Khandoba's third wife, Rambhai Shimpin, is a tailor woman who was a heavenly nymph or devangana and is sometimes identified with Banai. She is a prototype of the Muralis — the girls "married" to Khandoba. Rambhai is worshipped as a goddess whom Khandoba visits after his hunt. She is also localised, being said to come from the village from Belsare, near Jejuri. The fourth wife Phulai Malin, from the gardener or Mali caste, She was a particular Murali and is thus a deified devotee of Khandoba. She is visited by him at "Davna Mal" (field of southernwood, a herb said to be dear to Khandoba). The fifth wife, Candai Bhagavin, is a Telin, a member of the oilpresser caste. She is recognised as a Muslim by the Muslims. Apart from these, Muralis — girls offered to Khandoba — are considered as wives or concubines of the god.

Other associations and identifications

Mallana (Mallikaarjuna) of Andhra Pradesh and Mailara of Karnataka are sometimes identified with Khandoba (Mallari, Malhari, Mairala). Khandoba is also associated with Bhairava, who is connected with Brāhmanahatya (murder of a Brahmin). Devotees emphasize that Khandoba is a full avatar of Shiva, and not a partial avatar like Bhairava or Virabhadra. He accepts the attributes of the demon king — his horse, weapons and royal insignia.

Sontheimer stresses the association of Khandoba with clay and termite mounds. Oral legends tell of Khandoba's murtis being found in termite mounds or "made of earth". According to Sontheimer, Martanda Bhairava (Khandoba) is a combination of the sun god Surya and Shiva, who is associated with the moon. Martanda ("blazing orb") is a name of Surya, while Bhairava is a form of Shiva. Sundays, gold and turmeric, which are culturally associated with the sun, form an important part of the rituals of Khandoba. Sontheimer associates the worship of the Sun as termite mounds for fertility and his role as a healer to Khandoba's role as granter of fertility in marriages and to the healing powers of turmeric, which the latter holds.
================================
**Directive A**:
From the Khandoba passage, list the names of the wives that are identified as his third, fourth and fifth.
**Directive B**:
In the Khandoba passage, condense the paragraph beginning "Mallana (Mallikaarjuna) of Andhra Pradesh" into a short bulleted list that keeps its main facts.
The records that follow are separate material and do not relate to the Khandoba passage.

**Data rows**:
================================
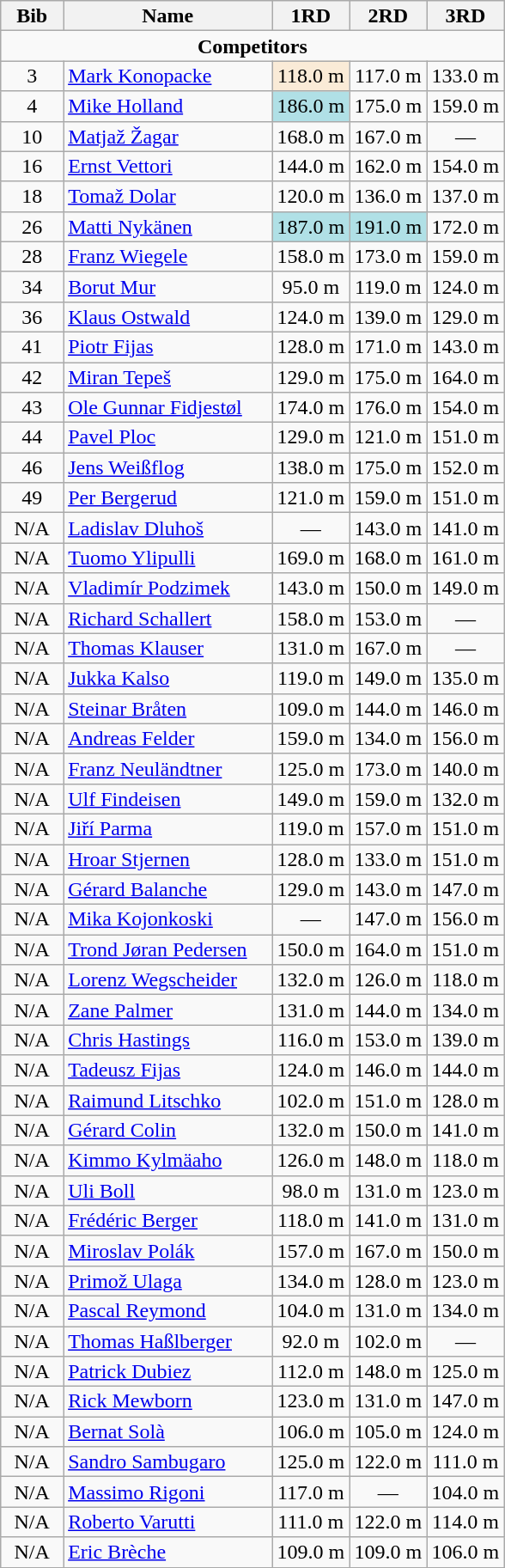
Thomas Klauser [168, 648]
Klaus Ostwald [168, 316]
172.0 m [465, 227]
18 [33, 196]
Andreas Felder [168, 739]
Piotr Fijas [168, 347]
34 [33, 287]
137.0 m [465, 196]
46 [33, 467]
Tomaž Dolar [168, 196]
Uli Boll [168, 1190]
Steinar Bråten [168, 708]
140.0 m [465, 768]
26 [33, 227]
Ole Gunnar Fidjestøl [168, 407]
Patrick Dubiez [168, 1371]
Eric Brèche [168, 1551]
191.0 m [388, 227]
42 [33, 378]
Borut Mur [168, 287]
Bib [33, 15]
Kimmo Kylmäaho [168, 1159]
Gérard Balanche [168, 890]
Jukka Kalso [168, 678]
Bernat Solà [168, 1431]
169.0 m [311, 558]
171.0 m [388, 347]
Roberto Varutti [168, 1522]
Mike Holland [168, 106]
4 [33, 106]
Miroslav Polák [168, 1250]
114.0 m [465, 1522]
Pascal Reymond [168, 1311]
161.0 m [465, 558]
Gérard Colin [168, 1130]
Tuomo Ylipulli [168, 558]
135.0 m [465, 678]
Hroar Stjernen [168, 859]
138.0 m [311, 467]
Mika Kojonkoski [168, 919]
Vladimír Podzimek [168, 587]
116.0 m [311, 1039]
187.0 m [311, 227]
Primož Ulaga [168, 1280]
152.0 m [465, 467]
98.0 m [311, 1190]
41 [33, 347]
176.0 m [388, 407]
Ernst Vettori [168, 167]
Massimo Rigoni [168, 1491]
49 [33, 498]
10 [33, 136]
162.0 m [388, 167]
Chris Hastings [168, 1039]
44 [33, 438]
3 [33, 76]
112.0 m [311, 1371]
Lorenz Wegscheider [168, 979]
136.0 m [388, 196]
Mark Konopacke [168, 76]
186.0 m [311, 106]
43 [33, 407]
Per Bergerud [168, 498]
92.0 m [311, 1342]
Tadeusz Fijas [168, 1070]
120.0 m [311, 196]
Competitors [253, 46]
Miran Tepeš [168, 378]
Name [168, 15]
Rick Mewborn [168, 1402]
Franz Wiegele [168, 256]
Matti Nykänen [168, 227]
Matjaž Žagar [168, 136]
Franz Neuländtner [168, 768]
Zane Palmer [168, 1010]
Sandro Sambugaro [168, 1462]
2RD [388, 15]
Ulf Findeisen [168, 799]
28 [33, 256]
16 [33, 167]
3RD [465, 15]
36 [33, 316]
Richard Schallert [168, 618]
Frédéric Berger [168, 1220]
Raimund Litschko [168, 1099]
Jens Weißflog [168, 467]
1RD [311, 15]
Jiří Parma [168, 828]
Pavel Ploc [168, 438]
Thomas Haßlberger [168, 1342]
95.0 m [311, 287]
Ladislav Dluhoš [168, 527]
105.0 m [388, 1431]
Trond Jøran Pedersen [168, 950]
174.0 m [311, 407]
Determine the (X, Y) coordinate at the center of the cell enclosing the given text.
================================
**Problem solution A**:
- Rambhai Shimpin
- Phulai Malin
- Candai Bhagavin

**Problem solution B**:
- Mallana (Mallikaarjuna) of Andhra Pradesh and Mailara of Karnataka are sometimes identified with Khandoba.
- Khandoba is associated with Bhairava, who is connected with Brāhmanahatya (murder of a Brahmin).
- Devotees hold that Khandoba is a full avatar of Shiva, unlike the partial avatars Bhairava and Virabhadra.
- He takes on the demon king's horse, weapons and royal insignia.